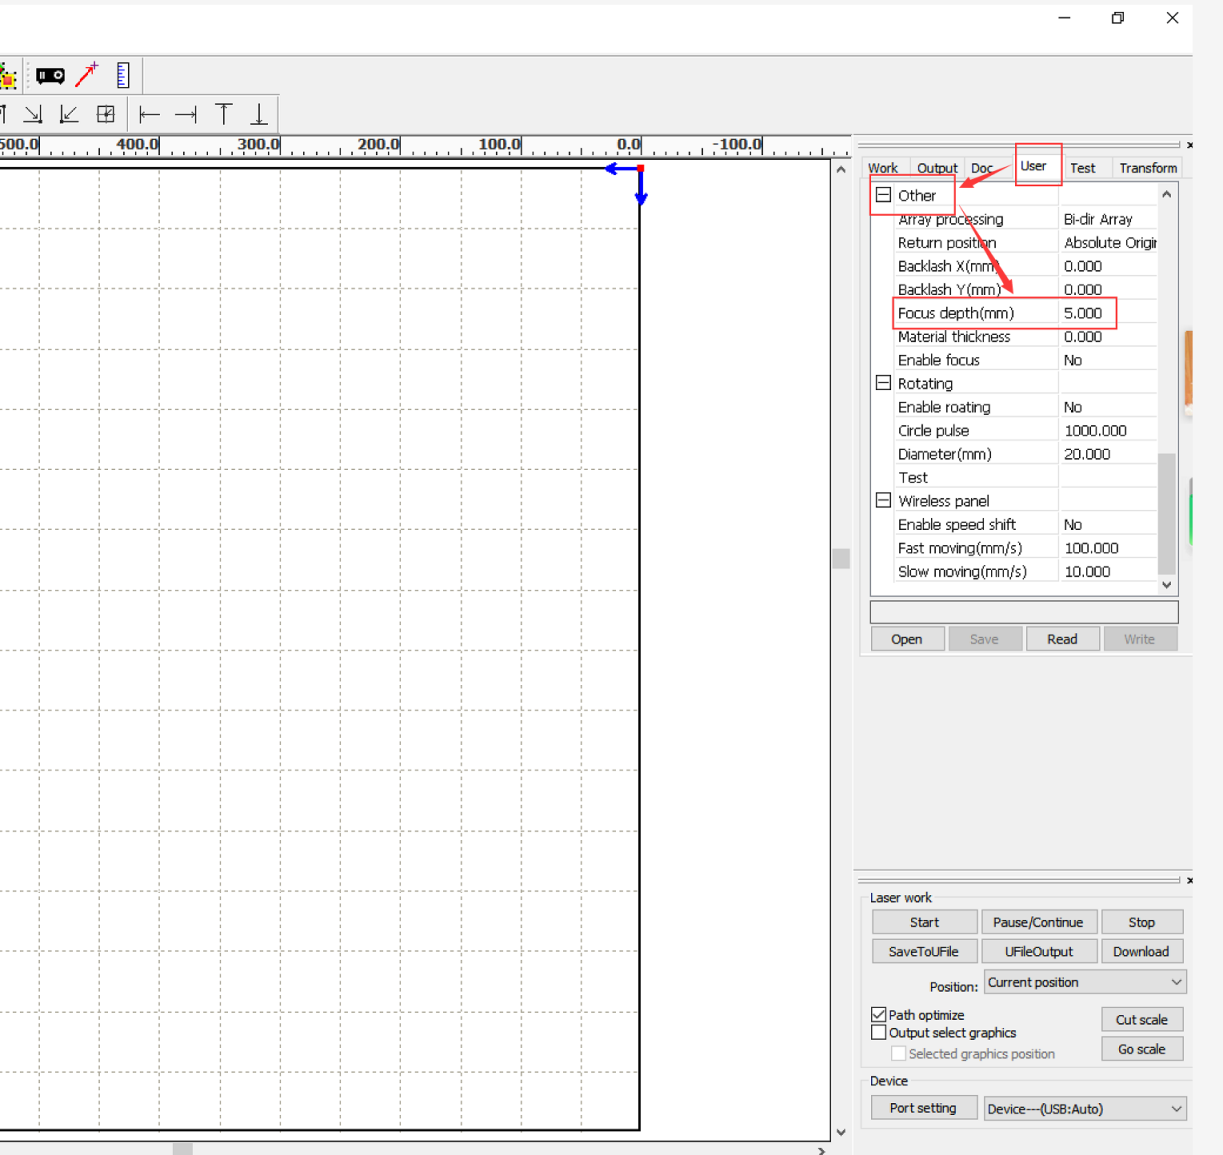Collapse the Wireless panel section
The width and height of the screenshot is (1223, 1155).
[x=883, y=500]
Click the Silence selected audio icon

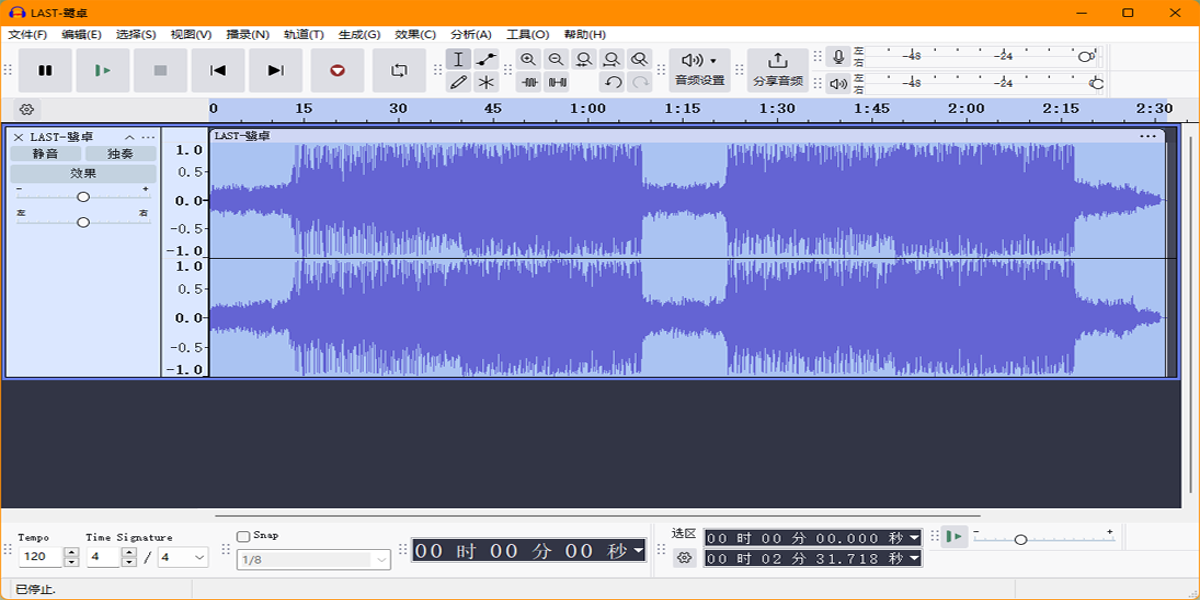pos(555,82)
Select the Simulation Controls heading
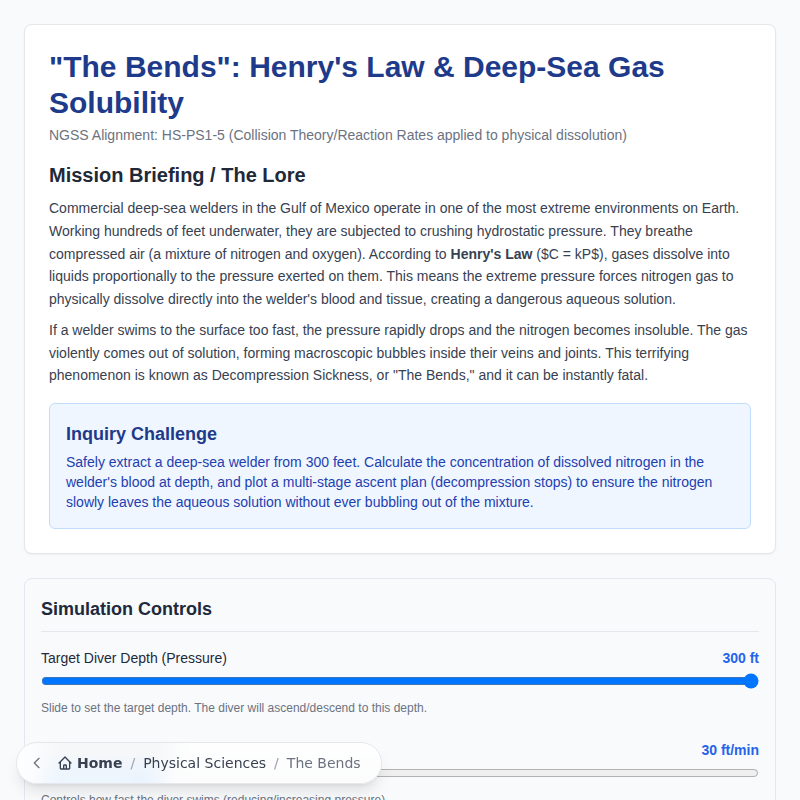Screen dimensions: 800x800 (x=126, y=608)
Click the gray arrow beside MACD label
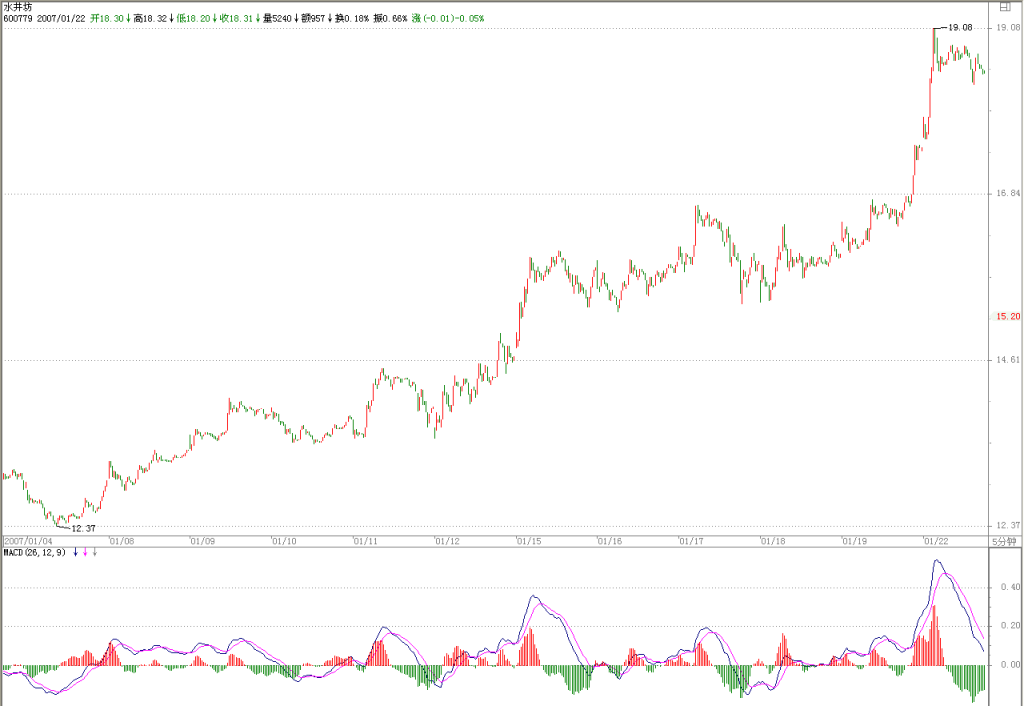Image resolution: width=1024 pixels, height=706 pixels. (x=95, y=553)
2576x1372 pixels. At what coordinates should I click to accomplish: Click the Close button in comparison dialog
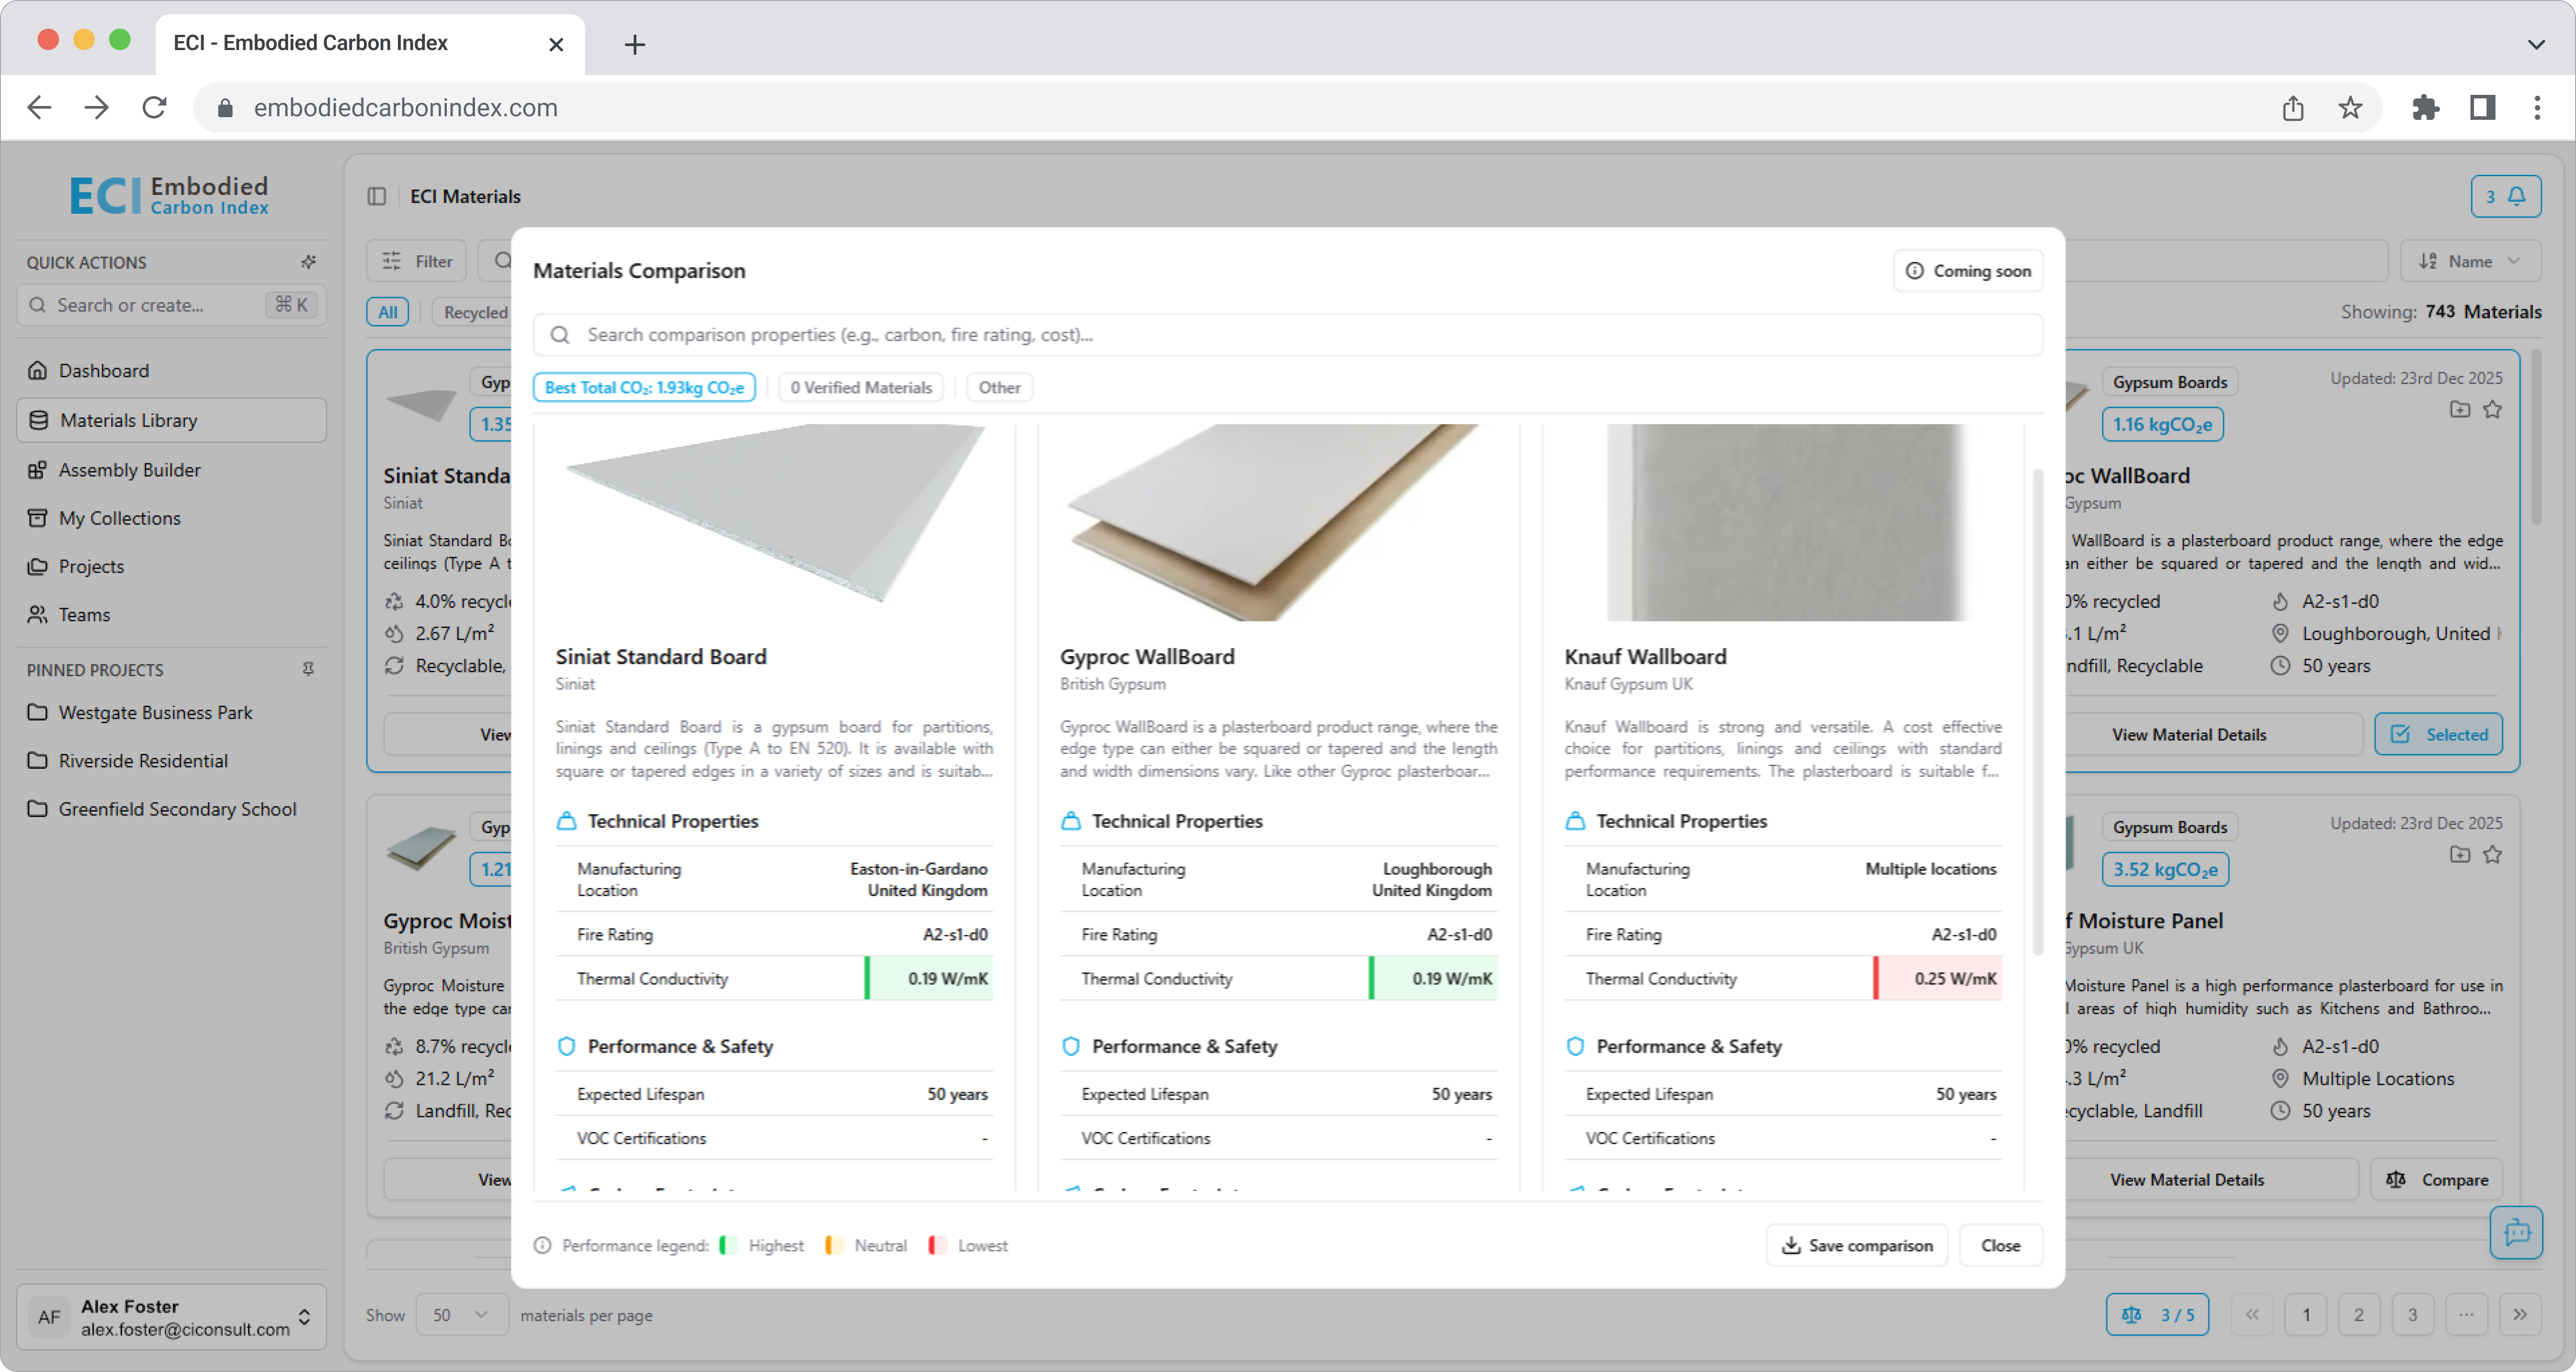[x=2000, y=1245]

──────────────────────────────

[Goal of the exercise]
Your task is to repeat exactly the lines from the one containing "Click the Silence selected audio icon" through the end of the material, both included, and only those, without pictures.

[Exercise response]
Click the Silence selected audio icon

pos(555,82)
Select the Simulation Controls heading
Screen dimensions: 800x800 (x=126, y=608)
Click the gray arrow beside MACD label
Image resolution: width=1024 pixels, height=706 pixels. (x=95, y=553)
2576x1372 pixels. At what coordinates should I click to accomplish: Click the Close button in comparison dialog
[x=2000, y=1245]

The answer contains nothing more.